Organization of the multiaminoacyl-tRNA synthetase complex and the cotranslational protein folding.

Aminoacyl-tRNA synthetases (ARSs) play an essential role in the protein synthesis by catalyzing an attachment of their cognate amino acids to tRNAs. Unlike their prokaryotic counterparts, ARSs in higher eukaryotes form a multiaminoacyl-tRNA synthetase complex (MARS), consisting of the subset of ARS polypeptides and three auxiliary proteins. The intriguing feature of MARS complex is the presence of only nine out of twenty ARSs, specific for Arg, Asp, Gln, Glu, Ile, Leu, Lys, Met, and Pro, regardless of the organism, cell, or tissue types. Although existence of MARSs complex in higher eukaryotes has been already known for more than four decades, its functional significance remains elusive.

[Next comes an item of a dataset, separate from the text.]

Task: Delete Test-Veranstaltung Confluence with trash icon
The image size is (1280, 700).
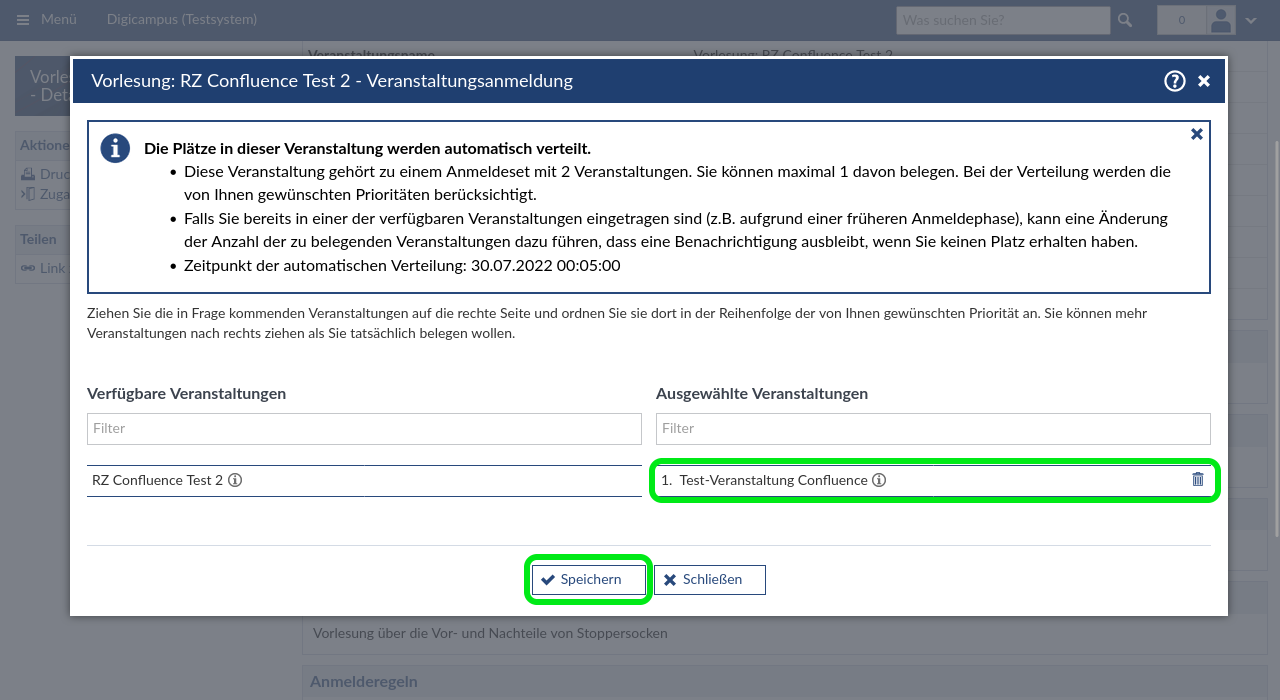Action: coord(1198,480)
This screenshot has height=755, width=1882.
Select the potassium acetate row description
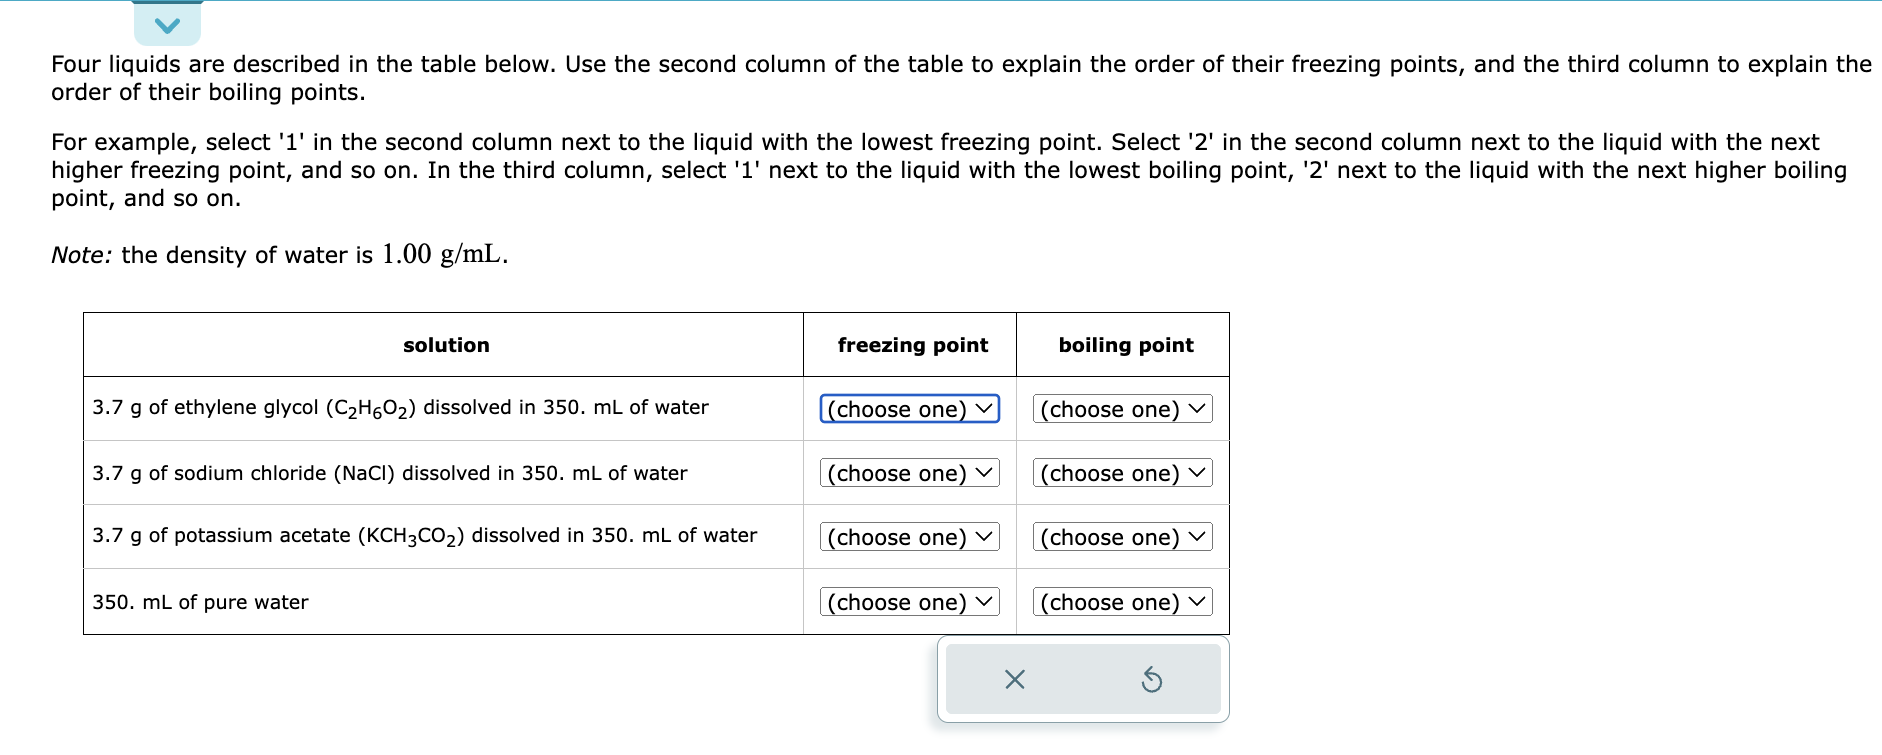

We found that seven of the nine corresponding amino acids (Arg, Gln, Glu, Ile, Leu, Lys, and Met) together with Ala form a predictor of the protein α-helicity. Remarkably, all amino acids (besides Ala) in the predictor have the highest possible number of side-chain rotamers. Therefore, compositional bias of a typical α-helix can contribute to the helix's stability by increasing the entropy of the folded state. It also appears that position-specific α-helical propensity, specifically periodic alternation of charged and hydrophobic residues in the helices, may well be provided by the structural organization of the complex. Considering characteristics of MARS complex from the perspective of the α-helicity, we hypothesize that specific composition and structure of the complex represents a functional mechanism for coordination of translation with the fast and correct folding of amphiphilic α-helices.